#### [READING TEXT]
=======

# Just Bought This One Today.



## kit-junkie (Apr 8, 2005)

I got a 50% off one item coupon for Michael's in today's paper. So for $12.00, I bought the Revell '67 SS 396 kit: 









I LOVE the old Chevy's! I'll build it stock. I haven't built a car in a while. This one should be fun!

First, I have a Hodad kit to finish...


----------



## Ian Anderson (Jan 24, 2011)

I agree with you on this one Kit-junkie, that's a great year of a SS for sure, I have a few SS's my self to build, But I don't have any this year yet, What color is she going to be ?, or have you decided, And Is this kit one of the 
STREET BURNER SERIES ?, I was thinking about getting one of these my self to build, They will look Great built Stock like you said, Cant wait to see it with some paint on it my self dude....

http://www.modelcars.com/revell-1967-chevelle-ss-396-2-n-1.html If you need the Instructions there is a download of them here as well as what this kit is going for on the open market, But you got a GRAT PRICE on her, that's for sure.

Ian


----------



## kit-junkie (Apr 8, 2005)

I haven't decided what color, yet. I'm leaning toward a creamy white with a black vinyl top and red line tires, maybe. It really depends on what color I want the interior to be. There was a stock blue vinyl upholstery in that year, that seems like it would be cool and different. I don't think the black top would work well with the blue interior, though. If I do the vinyl top, the interior would have to be black. 

I've never done a vinyl top on a kit before. I remember reading an article on how to do it with masking tape. Seems like it would be fun to do. I worry about whether it would stick well, long term.


*Vinyl Top How To:* LINK


----------



## 440 dakota (Feb 23, 2006)

good deal I'm going to check my paper for coupons,I kinda of like the interior as shown,thanks for the top link,looks pretty simple


----------



## kit-junkie (Apr 8, 2005)

This kit is beautifully molded. I've found no sink marks, practically no flash and the ejector pin marks will all be hidden. The chrome is beautiful, as well. That's how it should be done! Very nice!


----------



## 440 dakota (Feb 23, 2006)

if any of you have a Michaels near by theres another 50% off promotion this Fri 22nd printable coupon on their website


----------



## kit-junkie (Apr 8, 2005)

Okay, so I started building this thing. It's a great kit! Unfortunately, I got a bunch of air bubbles in the paint. 

I brush painted the interior with Model Master Classic Black--which isn't quite as shiny as gloss black. I Think it was because I mixed the paint with one of those Badger hand held mixers. I wish it had a speed control on it. I'll see if the bubbles still appear or if they have settled out, later. The paint has been sitting for days, now. Wish me luck...

There was a lesson to be learned: Don't mix your enamels with a high speed mixer; use a toothpick or something else that won't introduce air into the paint.


----------

=======

#### [EXTRACTED DATA]
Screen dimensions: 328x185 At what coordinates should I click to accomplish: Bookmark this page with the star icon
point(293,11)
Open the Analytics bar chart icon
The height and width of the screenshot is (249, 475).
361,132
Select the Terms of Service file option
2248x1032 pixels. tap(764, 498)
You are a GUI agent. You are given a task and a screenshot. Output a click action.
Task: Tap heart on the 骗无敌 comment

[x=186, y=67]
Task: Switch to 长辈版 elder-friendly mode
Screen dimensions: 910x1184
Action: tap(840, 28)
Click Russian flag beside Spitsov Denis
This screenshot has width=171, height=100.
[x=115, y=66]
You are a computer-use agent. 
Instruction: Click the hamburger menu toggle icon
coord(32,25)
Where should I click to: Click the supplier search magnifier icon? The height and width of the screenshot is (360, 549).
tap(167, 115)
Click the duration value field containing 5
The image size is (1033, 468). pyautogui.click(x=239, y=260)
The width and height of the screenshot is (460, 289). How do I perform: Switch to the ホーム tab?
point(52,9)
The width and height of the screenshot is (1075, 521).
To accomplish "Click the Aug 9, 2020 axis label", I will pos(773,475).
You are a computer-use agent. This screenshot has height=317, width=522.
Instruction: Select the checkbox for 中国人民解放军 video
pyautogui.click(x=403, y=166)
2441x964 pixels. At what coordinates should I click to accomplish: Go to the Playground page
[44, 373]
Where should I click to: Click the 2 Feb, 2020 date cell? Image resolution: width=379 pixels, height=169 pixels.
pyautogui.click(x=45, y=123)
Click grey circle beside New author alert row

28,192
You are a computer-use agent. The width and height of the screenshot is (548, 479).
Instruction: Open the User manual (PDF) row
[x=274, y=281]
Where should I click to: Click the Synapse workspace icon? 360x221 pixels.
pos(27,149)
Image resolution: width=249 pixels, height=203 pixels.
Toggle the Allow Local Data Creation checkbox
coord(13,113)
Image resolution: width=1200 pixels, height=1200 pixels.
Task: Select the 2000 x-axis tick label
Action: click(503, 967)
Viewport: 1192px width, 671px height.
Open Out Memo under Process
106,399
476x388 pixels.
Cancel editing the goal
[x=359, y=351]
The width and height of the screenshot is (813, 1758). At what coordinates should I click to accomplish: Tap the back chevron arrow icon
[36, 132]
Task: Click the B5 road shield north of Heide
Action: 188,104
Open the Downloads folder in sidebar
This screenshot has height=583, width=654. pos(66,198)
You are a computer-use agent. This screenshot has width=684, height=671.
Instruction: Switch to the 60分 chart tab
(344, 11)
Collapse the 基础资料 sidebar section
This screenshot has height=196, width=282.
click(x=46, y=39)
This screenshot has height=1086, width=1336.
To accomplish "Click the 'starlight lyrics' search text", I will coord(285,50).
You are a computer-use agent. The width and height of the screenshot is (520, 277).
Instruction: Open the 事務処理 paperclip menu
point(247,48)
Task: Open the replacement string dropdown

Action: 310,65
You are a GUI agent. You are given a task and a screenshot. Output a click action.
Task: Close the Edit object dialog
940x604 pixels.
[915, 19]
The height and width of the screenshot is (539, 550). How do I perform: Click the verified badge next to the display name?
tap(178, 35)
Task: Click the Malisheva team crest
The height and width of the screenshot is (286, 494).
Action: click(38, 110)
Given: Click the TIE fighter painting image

=======

#### [SHORT PROBLEM A]
In the forum thread, what paint did kit-junkie use to brush paint the interior of the kit?
#### [SHORT PROBLEM B]
Reproduce the passage of the forum thread starting at "Okay, so I started" and ending at "into the paint.".

#### [WORKED ANSWER A]
Model Master Classic Black

#### [WORKED ANSWER B]
Okay, so I started building this thing. It's a great kit! Unfortunately, I got a bunch of air bubbles in the paint. 

I brush painted the interior with Model Master Classic Black--which isn't quite as shiny as gloss black. I Think it was because I mixed the paint with one of those Badger hand held mixers. I wish it had a speed control on it. I'll see if the bubbles still appear or if they have settled out, later. The paint has been sitting for days, now. Wish me luck...

There was a lesson to be learned: Don't mix your enamels with a high speed mixer; use a toothpick or something else that won't introduce air into the paint.